▶ [QUOTED TEXT]
★ ★ ★ ★ ★

Here’s an interesting dichotomy. Please look closely at the photo above. Is this what the tail end of middle age is all about?
Occasionally I receive mailings from a company that installs walk-in tubs – the kind used by, you know, old and or disabled people. But, for the last couple of years, I’ve also been receiving periodicals from “Parents” magazine. I suddenly feel like I’m one of the three last people on Earth – and the other two are a drug dealer and a politician.
Why?
I’m 58 now and am starting experience the early signs of an aging physique and mind: occasional loss of balance, difficulty squatting down and getting back up, saying whatever comes to mind with little regard for the consequences. In some respects, I feel like both my body and mind have tired of me and want to lead separate lives. For the most part I don’t blame them.
But note to self: I DON’T NEED A FUCKING WALK-IN TUB!!!
Not yet anyway.
The “Parents” magazine is more shocking. I don’t know how I got subscribed. It’s not like that time back in the mid-1970s when some neighbors – impressed with my curiosity and precocious nature – bought us a two-year subscription to “National Geographic”; a subscription I maintain to this day.

★ ★ ★ ★ ★

▶ [SHORT EXERCISE 1] In the post on middle age, which magazine did neighbors buy a two-year subscription to in the mid-1970s?
▶ [SHORT EXERCISE 2] Write out the post on middle age from "Here’s an interesting" to "and a politician.".

★ ★ ★ ★ ★

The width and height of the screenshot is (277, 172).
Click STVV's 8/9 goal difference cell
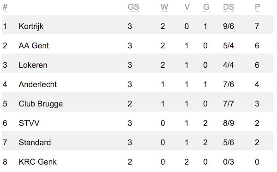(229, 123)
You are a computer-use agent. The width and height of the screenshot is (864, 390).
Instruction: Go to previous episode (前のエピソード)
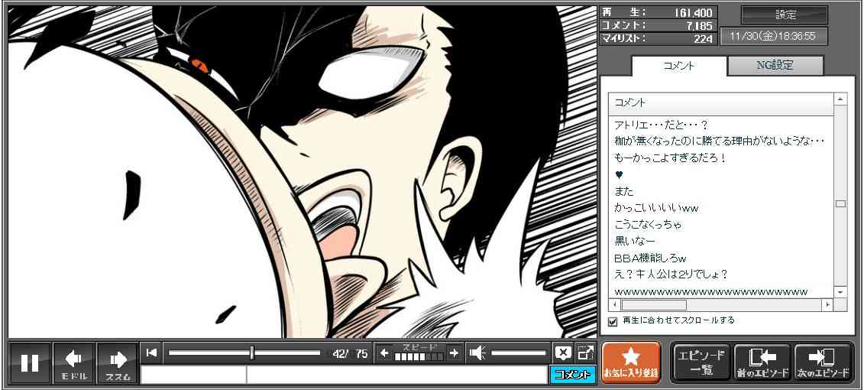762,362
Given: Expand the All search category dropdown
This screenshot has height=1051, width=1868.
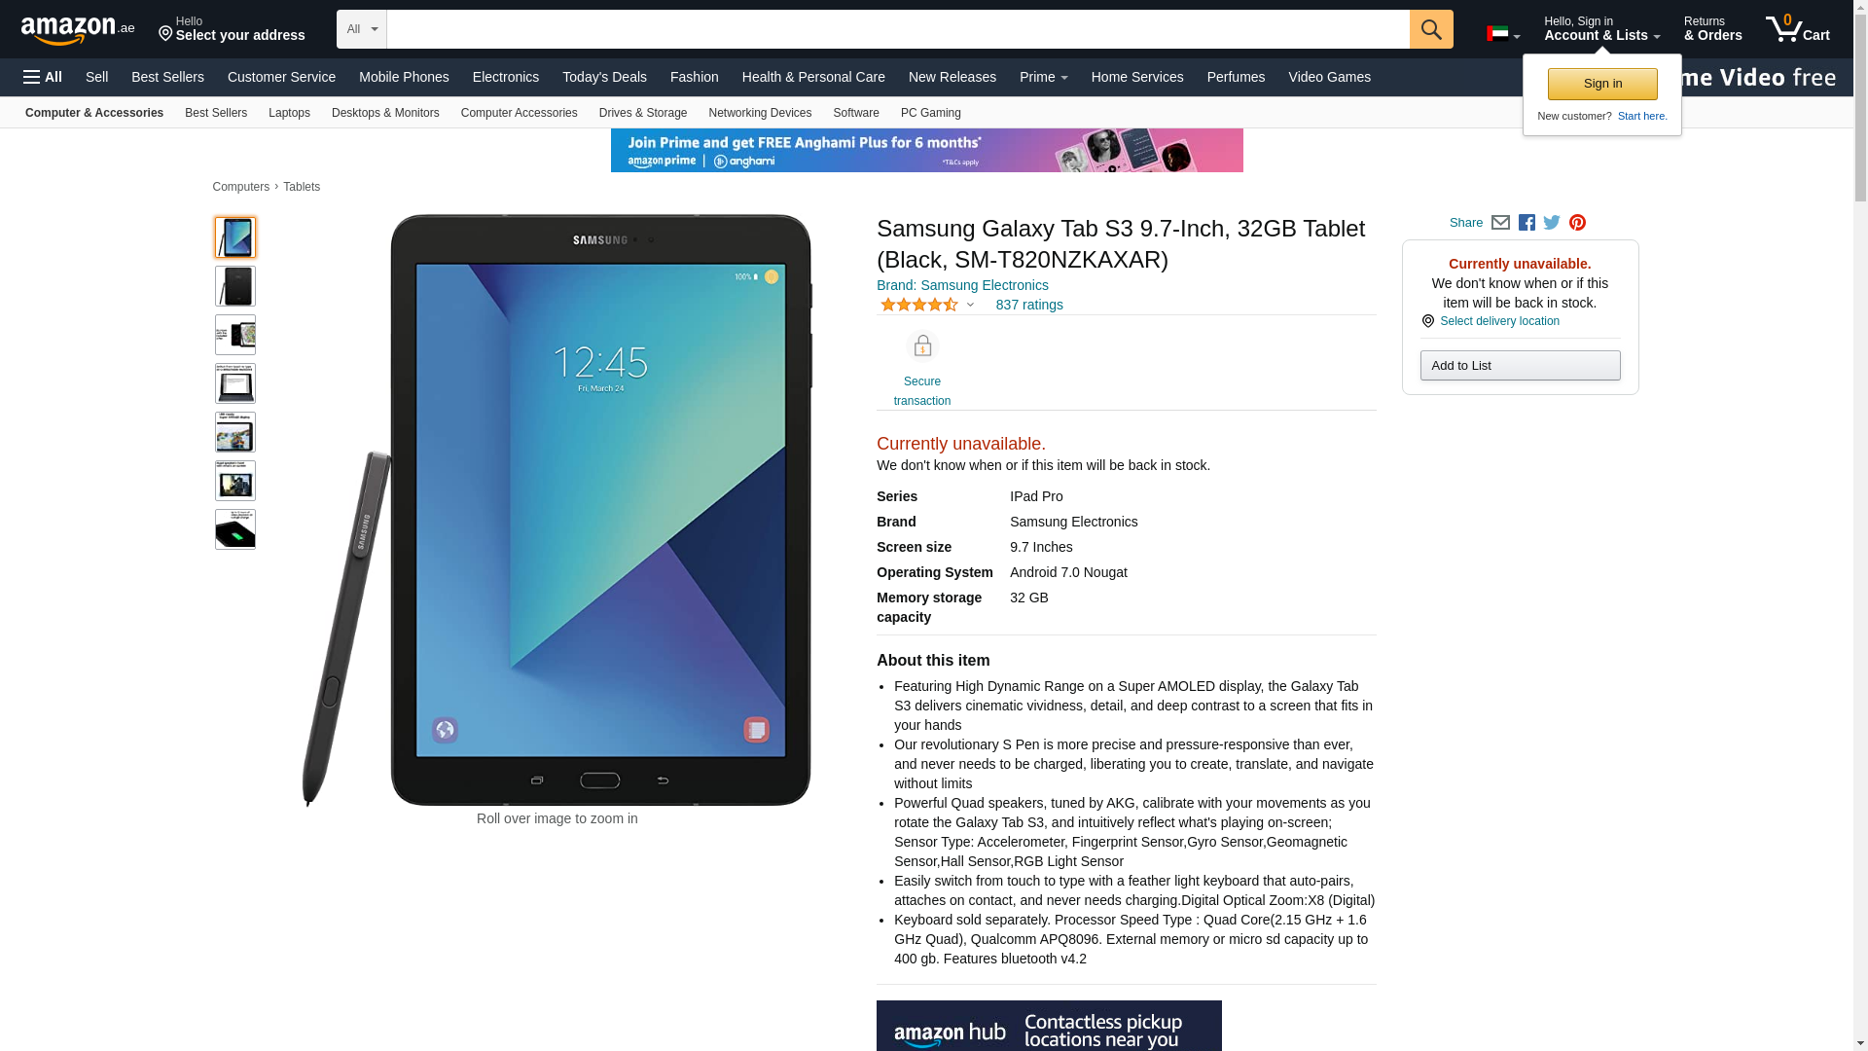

★ ★ ★ ★ ★

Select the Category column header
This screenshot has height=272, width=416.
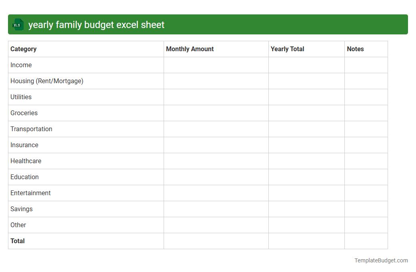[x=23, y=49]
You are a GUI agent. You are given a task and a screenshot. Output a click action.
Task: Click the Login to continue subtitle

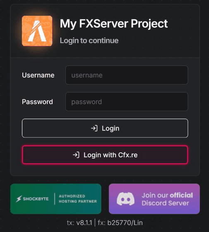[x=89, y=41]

★ ★ ★ ★ ★

▶ [EXERCISE ANSWER 1] "National Geographic"

▶ [EXERCISE ANSWER 2]
Here’s an interesting dichotomy. Please look closely at the photo above. Is this what the tail end of middle age is all about?
Occasionally I receive mailings from a company that installs walk-in tubs – the kind used by, you know, old and or disabled people. But, for the last couple of years, I’ve also been receiving periodicals from “Parents” magazine. I suddenly feel like I’m one of the three last people on Earth – and the other two are a drug dealer and a politician.